Source text
[START]

I'm here to talk about some of the things we've learned about scaling up Vault. Before we do that, I'm going to talk a bit about BlackRock so you can understand what our scale means to us.
BlackRock is an asset manager. Our core business is managing money on behalf of clients across the globe. We're talking about retirement funds for firefighters, nurses, teachers, and technology professionals. We probably are managing investment plans for a lot of different people. We also advise global institutions, so we're talking central banks, sovereign wealth funds. And we're across the world in a hundred countries, so very broad reach.
» Introducing Aladdin
We also happened to build this product called Aladdin. It's an investment and risk platform. Risk management, really. It's a comprehensive, proprietary operating system for investment management.
BlackRock happens to be the largest user of Aladdin, but we also sell this software as a service to our clients. This provides very sophisticated analytics on all securities and portfolios across several asset classes. And it's a technology product used by hundreds of client firms to solve their asset management needs. Very key differentiator for BlackRock.
» Our tech ecosystem
We are using Vault Enterprise and a single logical instance for production. We're also using Terraform Community to manage our Vault configuration. Vault allows us to support a mix of both host-based and cloud-native applications across multiple languages. Host-based may or may not be on-prem. It could be a cloud-provided VM.
We leverage the Vault Agent and the CSI driver on the cloud-native and use in-house libraries for our host-based applications and workloads. The Vault namespaces in Vault Enterprise enable isolation for our client environments. Our Vault namespaces are integrated with similarly client-specific Kubernetes clusters. This allows our clients to have isolated data from each other. They pay us very good money so we don't share their data with other clients, especially when it's billions of dollars at stake.
We also have another problem, though. Now that we have isolation, we sometimes need to share a secret. Maybe there's a shared resource, like a database that has public market data. In our whole ecosystem, we have about 200 Vault namespaces in production and anticipate supporting about 800 Kubernetes clusters. We are still in the early stages, with fewer than 100 applications onboarded. So, we're a few years into a very long journey.
» Challenges
Let's talk about some challenges we have trying to build out a platform that's going to support all of this. This is a quick overview of some of the things we're going to cover: Scaling Terraform, the Vault limits, and maximums, learning about walls before you hit them in a production environment — some challenges we've had with certificate management, some interesting things about ephemeral credentials. Some people may be very familiar with them. Once we started learning about them, there were a lot of a-ha moments that people have to understand. Finally, we'll touch a little bit about shared secrets.
» Challenges when scaling Terraform
We have hundreds of namespaces, and they have different content in each namespace. We may support varying combinations of applications. All of our namespaces have a set of common resources, which can lead to repetitive code. To make DRY code is very challenging in that area.
We also have namespaces that have additional integrations for ephemeral credentials like database connections and varying sets of applications. We have consistently structured roles and policies, so they only usually vary by application name. This also gives us a challenge to DRY code because Terraform doesn't usually allow variables in the one place where we want them, like the resource names for the application-specific policy. There are a lot of places where we require flexibility.

[END]

Task A
Render this sentence from the Vault scaling talk in Spanish: "Vault allows us to support a mix of both host-based and cloud-native applications across multiple languages."
The Vault scaling talk and the entries have no connection to each other.

Data listing
[START]

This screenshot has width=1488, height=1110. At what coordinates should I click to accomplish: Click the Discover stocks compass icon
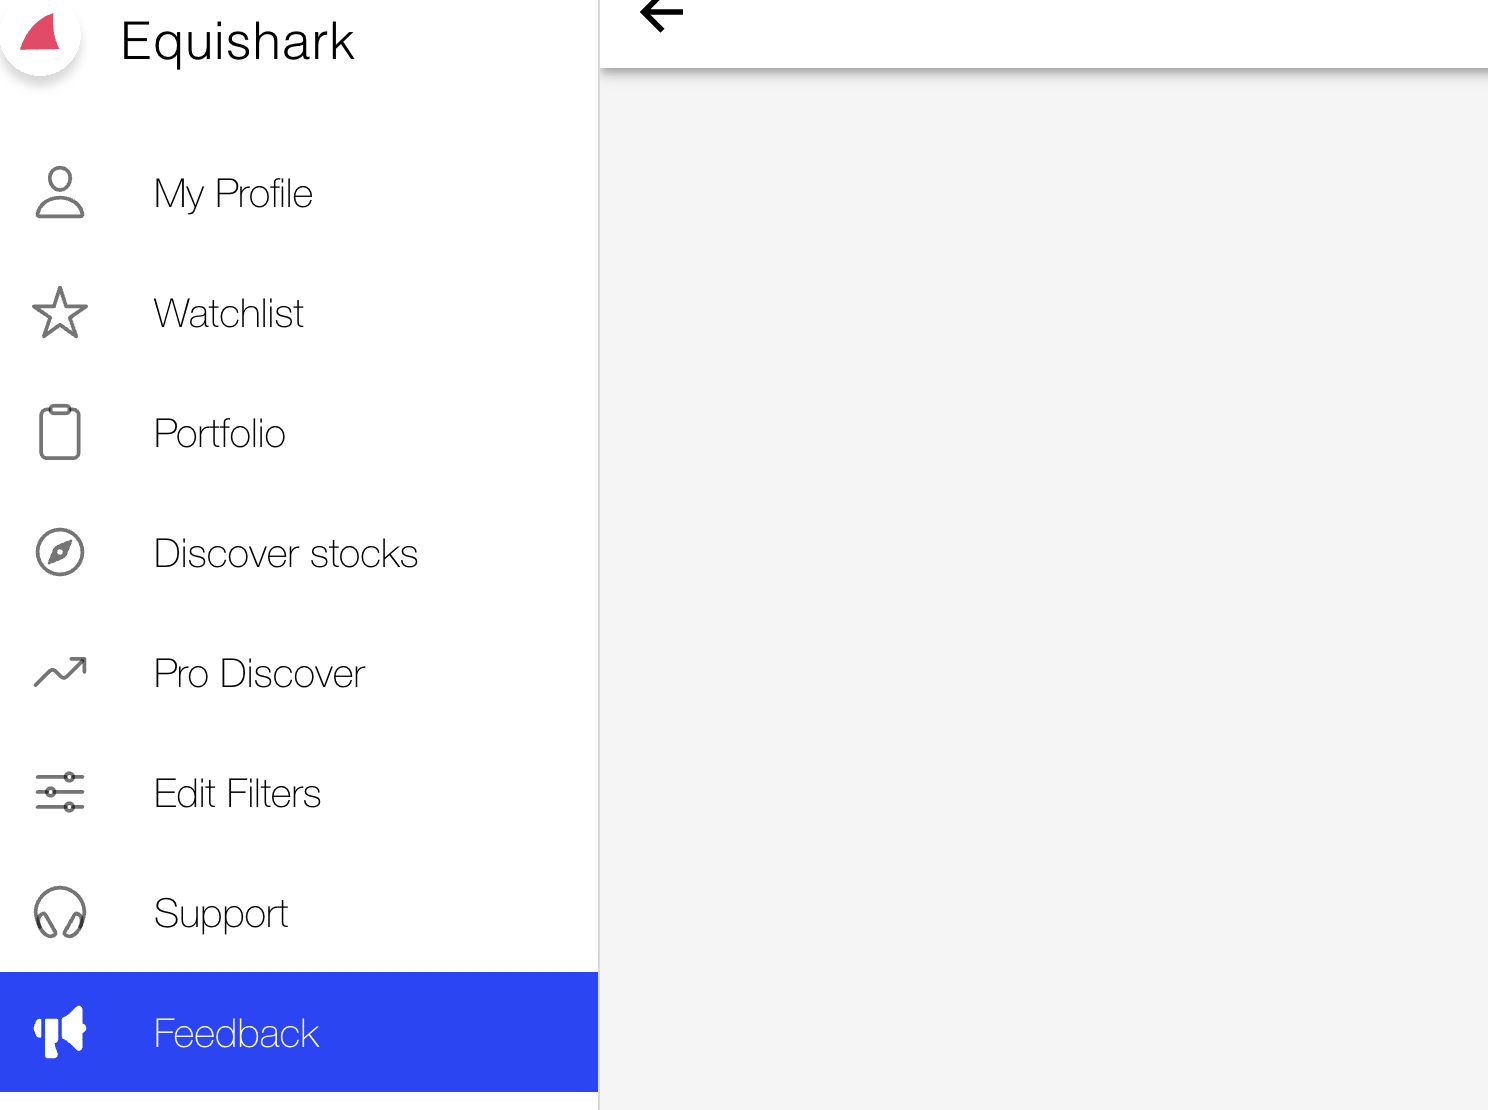[x=59, y=552]
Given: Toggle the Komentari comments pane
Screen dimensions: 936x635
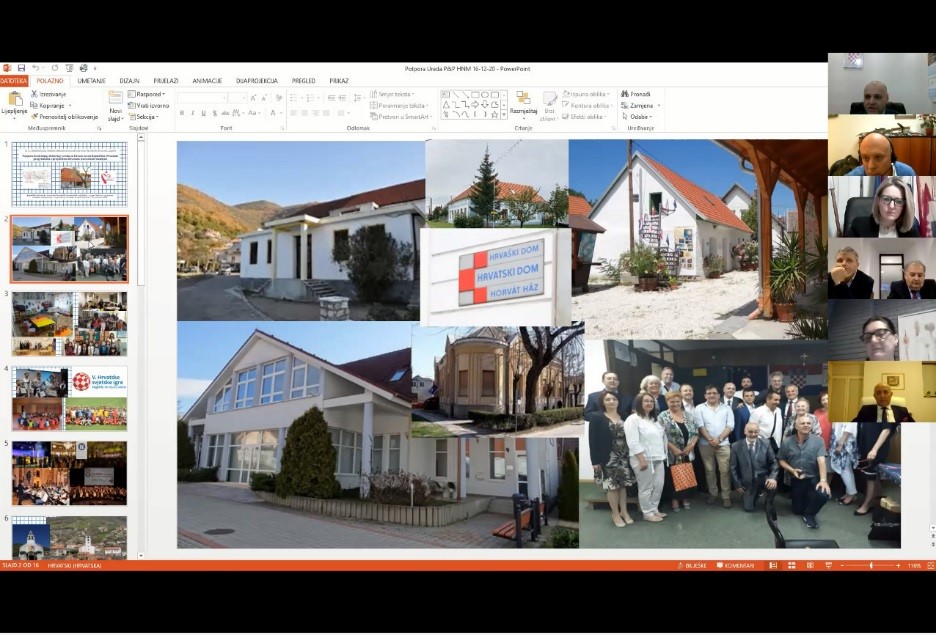Looking at the screenshot, I should [735, 565].
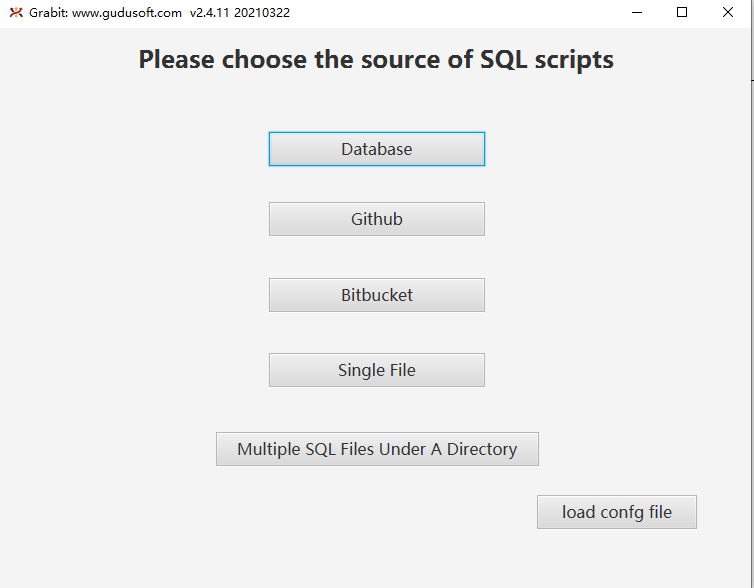Screen dimensions: 754x588
Task: Open the Single File source option
Action: click(377, 370)

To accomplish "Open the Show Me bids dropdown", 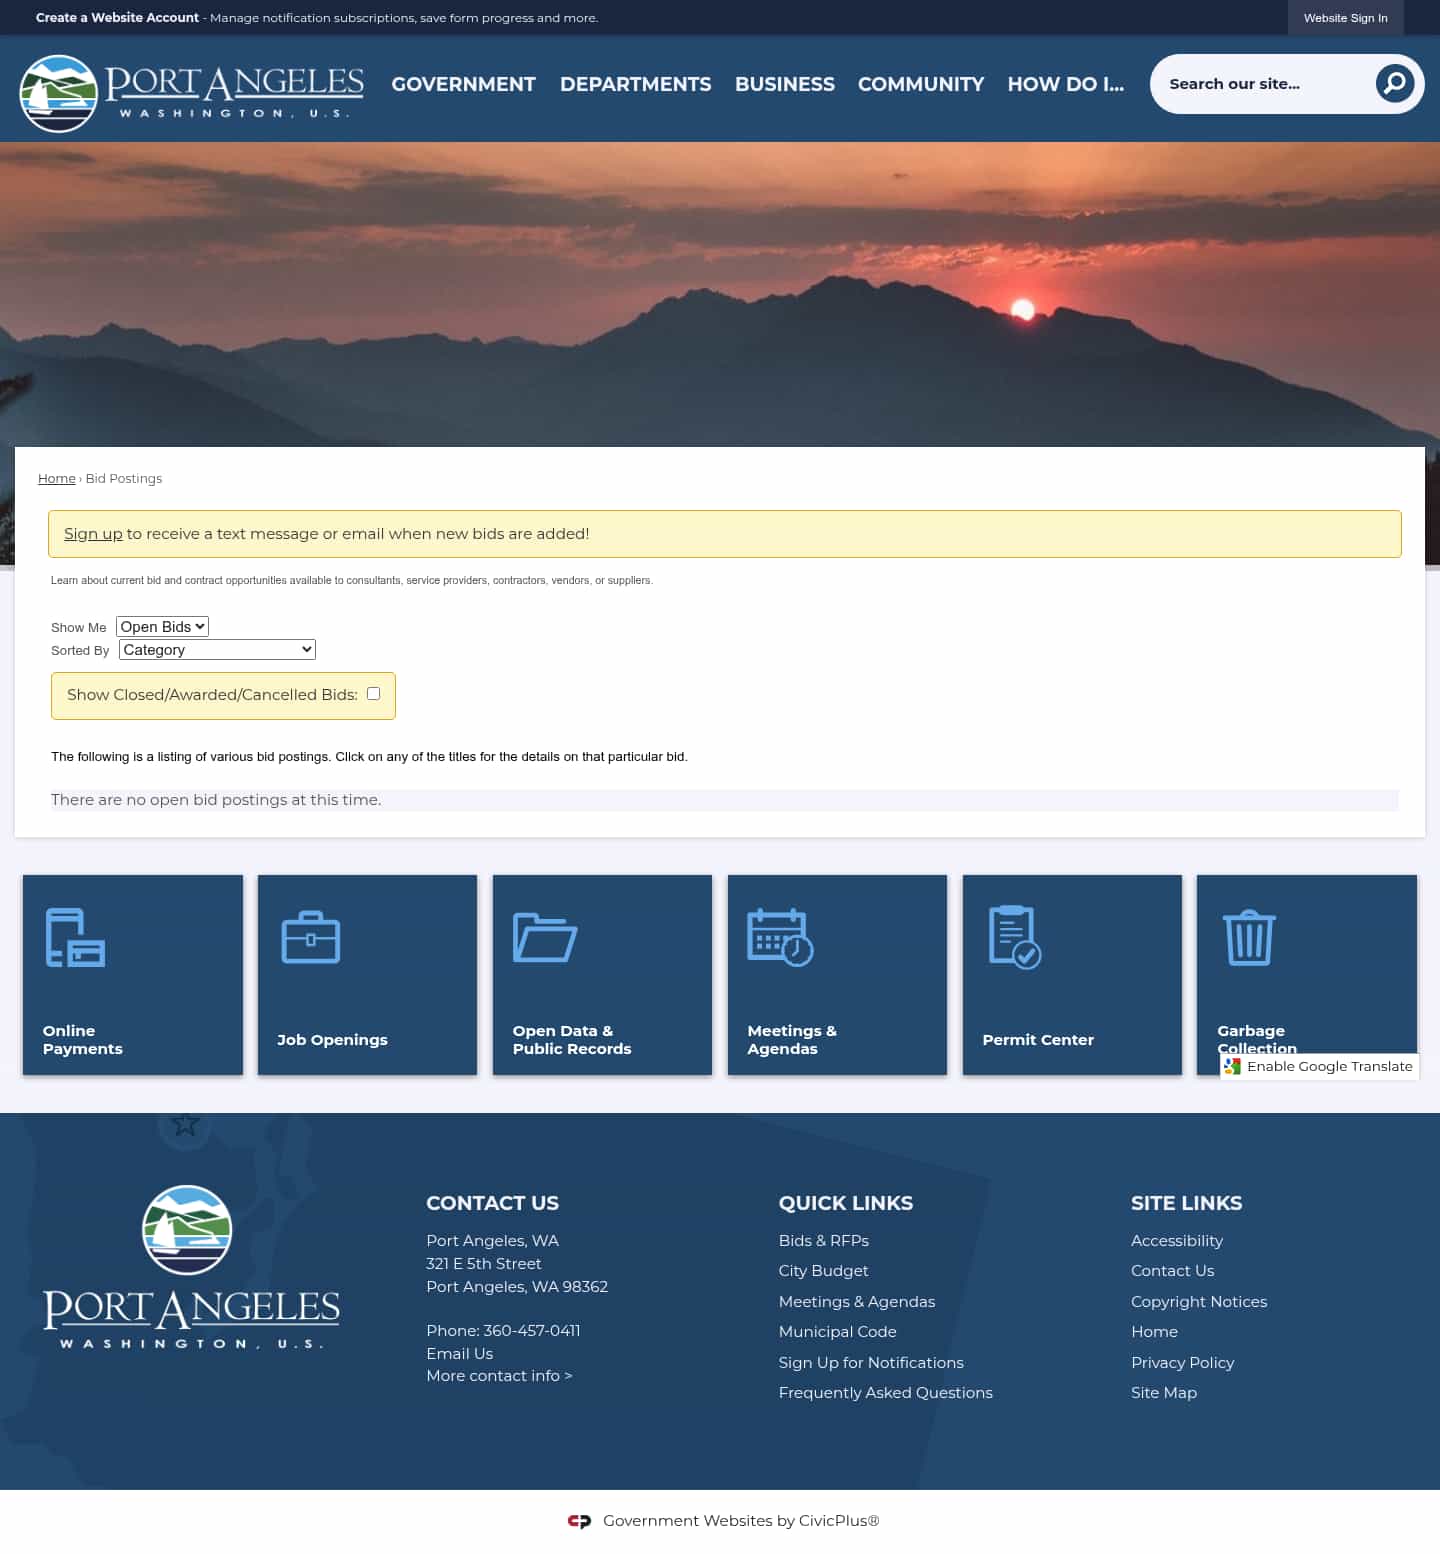I will pyautogui.click(x=161, y=626).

[END]

Task B
Rewrite the entries from their first line through the line with "[x=59, y=552]", substituting "screen capture" for "screenshot" and changing nothing else. Leave the pictures out.

Output A
Vault nos permite dar soporte a una combinación de aplicaciones alojadas en hosts y aplicaciones nativas de la nube en varios lenguajes.

Output B
This screen capture has width=1488, height=1110. At what coordinates should I click to accomplish: Click the Discover stocks compass icon
[x=59, y=552]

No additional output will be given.